### Exercise tasks:
1. According to the article about southern resident killer whales, how many of these whales are there now?
2. Continue the article about southern resident killer whales from where it stops.

### Text segment:

....

Hopes for the recovery of southern resident killer whale populations have cooled one year after a “baby boom” for the endangered species.

The Center for Whale Research announced the death of J28 on Friday, saying it would also likely mean the death of her calf, J54.

There are now 80 southern resident killer whales, down from 85 in January.

“Mothers are dying and babies are dying, so it’s unrealistic to expect anything positive,” the centre’s Ken Balcomb said at a press conference in Seattle.

He said the circumstances of the orca’s death point to an alarming trend in the southern resident population: Mother whales don’t have enough food, leading to lower birth rates, maternal health problems and death.

Researchers believe the 24-year-old mother died as a result of birthing complications. The male calf was born in December 2015, at the tail end of the baby boom.

J28’s condition began deteriorating in January and she was emaciated by July. She is believed to have died early last week. Her absence was first noted on Oct. 19.

Although there are about 30 breeding-age females in the population, only 12 are producing offspring, Balcomb said.

“The real story is there’s an incredibly high rate of abortions — probably 60 to 70 per cent.”

....

### Dataset content:

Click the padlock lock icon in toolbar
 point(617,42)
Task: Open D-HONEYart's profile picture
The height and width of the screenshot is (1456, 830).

....

### Responses by item number:
1. There are now 80 southern resident killer whales, down from 85 in January.

2.
In the animal world, the term abortion is used to describe what a human would experience as a miscarriage, he said.

In the 1970s, when there were enough chinook salmon to keep the whales healthy, studies showed that a female could produce a viable calf every three years, with an average gap of five years, Balcomb said.

If all 30 breeding-age females were producing at that rate, there would be five to 10 viable calves born each year.

The obvious problem is a lack of food, Balcomb said. Without enough chinook salmon to eat, the mother and fetus begin relying on the mother’s blubber for sustenance. But toxins —such as polychlorinated biphenyl, that interfere with hormones — are more concentrated in blubber than in fish, which increases the chance of health problems, he said.

In 2014, one orca’s fetus died in utero and became septic, killing the mother, he said.

“We’ve had a number of other females with a prolapsed uterus who died four to five months after the baby was born,” Balcomb said.

The “baby boom” over the course of 2014 and 2015 saw nine calves born to the southern residents. Five remain alive, which is about the expected survival rate, Balcomb said.

At only 10 months old, J54 will likely die, if he hasn’t already, Balcomb said. The calf is too young to survive without a milk supplement, and no lactating females have adopted him.

Southern resident killer whales were historically counted at about 200 in the late 1800s, according to the U.S. National Oceanic and Atmospheric Administration. In the 1960s, about 47 whales were removed from the Salish Sea. The population fell to 67 whales in 1971. By 2003, the population had increased to 83.

Restoring chinook salmon stocks is vital to protecting the southern resident killer whales, Balcomb said. Barriers include a lack of political will to organize dam breaches on the Lower Snake River in Washington state and stop overfishing the Fraser River in B.C., he said.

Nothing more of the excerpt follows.